We can think, however, of some theoretical claims that could be consistent with Fig. 4b. In recognition memory tasks, some researchers have posited that familiarity is somewhat independent of recollection and that familiarity occurs earlier that recollection processes (Rotello & Heit, 1999). One could conceivably construct an experimental manipulation in which there are no familiarity differences between conditions, while there is a recollection advantage for one of the conditions. We suspect that in almost all other applications, the true divergence point will be trivial and that the estimate will lack construct validity. It remains an open challenge for proponents of the DPA to show that non-trivial true divergence points are plausible.

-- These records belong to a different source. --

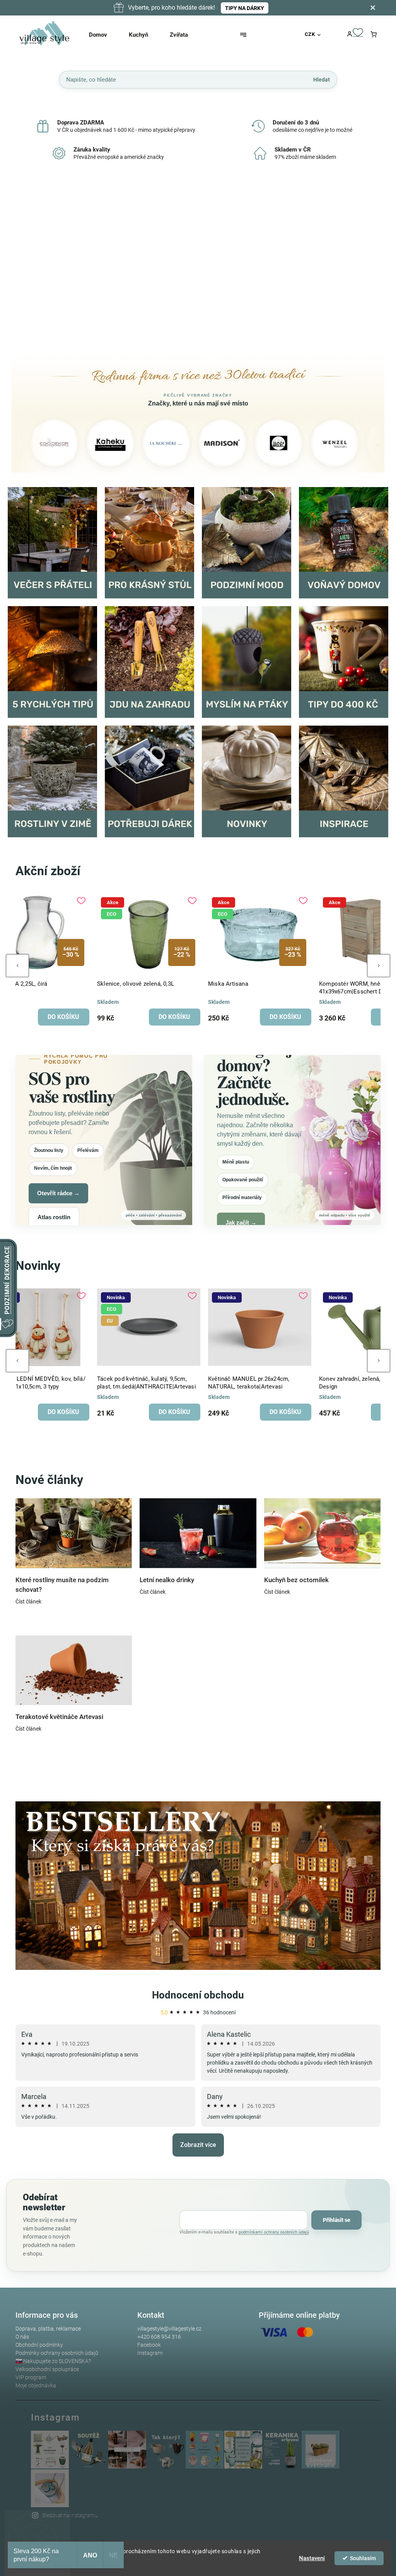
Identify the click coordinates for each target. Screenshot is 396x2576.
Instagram (149, 2353)
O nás (22, 2337)
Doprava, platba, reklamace (48, 2329)
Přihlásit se (336, 2220)
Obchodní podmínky (39, 2345)
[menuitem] (105, 34)
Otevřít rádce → (58, 1193)
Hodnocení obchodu (198, 1995)
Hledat (321, 79)
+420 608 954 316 (159, 2337)
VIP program (30, 2377)
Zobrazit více (198, 2144)
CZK (310, 34)
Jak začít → (240, 1222)
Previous (17, 965)
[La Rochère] (98, 443)
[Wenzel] (266, 443)
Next (378, 965)
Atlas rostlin (54, 1217)
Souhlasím (363, 2558)
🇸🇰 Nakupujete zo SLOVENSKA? (53, 2361)
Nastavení (312, 2558)
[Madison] (154, 443)
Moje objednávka (35, 2385)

Statistical properties of divergence point analyses

In the previous section, we made a case for more in-depth scrutiny of the construct validity of DPA; in this section, we describe some problematic statistical properties that emerge from the lack of construct validity. First, we analyze the behavior of the DPA under the assumption of a null effect; then, we examine two scenarios that have been reported in the literature and appear to yield non-trivial divergence points.

Spurious divergence points

The lack of construct validity of DPA manifests itself as poor statistical properties that take slightly different forms depending on the specific implementation of the method. It is important to emphasize that we believe that these statistical issues are a consequence of the lack of construct validity in the method.

In Reingold & Sheridan’s (2014) bootstrapping method, in each iteration the latencies for each participant in each condition are randomly re-sampled with replacement. Each participant’s survival curves are then computed, to be averaged across subjects (à la Vincentile). Next, for each time bin t, the differences between conditions: Δti are computed (i stands for the number of iteration of the bootstrapping method), and then sorted. The range between the 5th and the 9995th value becomes the confidence interval CI(Δt) and the divergence point becomes the shortest t at which the CI(Δt) does not include 0. Researchers can decide the size of the bins.

A number of researchers have recently used this method (e.g., Leinenger 2018; Schmidtke & Kuperman 2019; Schmidtke, Matsuki, and Kuperman, 2017); however, Reingold & Sheridan (2014) abandoned this original bootstrapping method to find the first point of divergence. They realized that “…divergence point would be delayed relative to the actual point of divergence. This would be especially the case under low experimental power (i.e., a small number of participants and observations)” (p. 3), hence the bias of the bootstrapping method will not be discussed here.

The new method, termed ex-Gaussian DPA relies on a two-step process. In the first step, latencies are fit with ex-Gaussian distributions, and then the parameters are used to generate CDFs. When the CDFs vary by more than .015, the method detects a divergence point.

What happens if there is no true divergence because the true distributions for the two conditions are identical? We carried out a set of simulations with this scenario in mind. There are many ways to carry out these simulations with many parameters to vary; here, we present best-case scenarios with the following assumptions: (1) for both conditions under comparison, the latencies were sampled from identical ex-Gaussian distributions; (2) although we varied the μ, σ and τ parameters across simulations, within each simulation the values were identical for all participants; and (3) we varied the number of participants and number of items per condition.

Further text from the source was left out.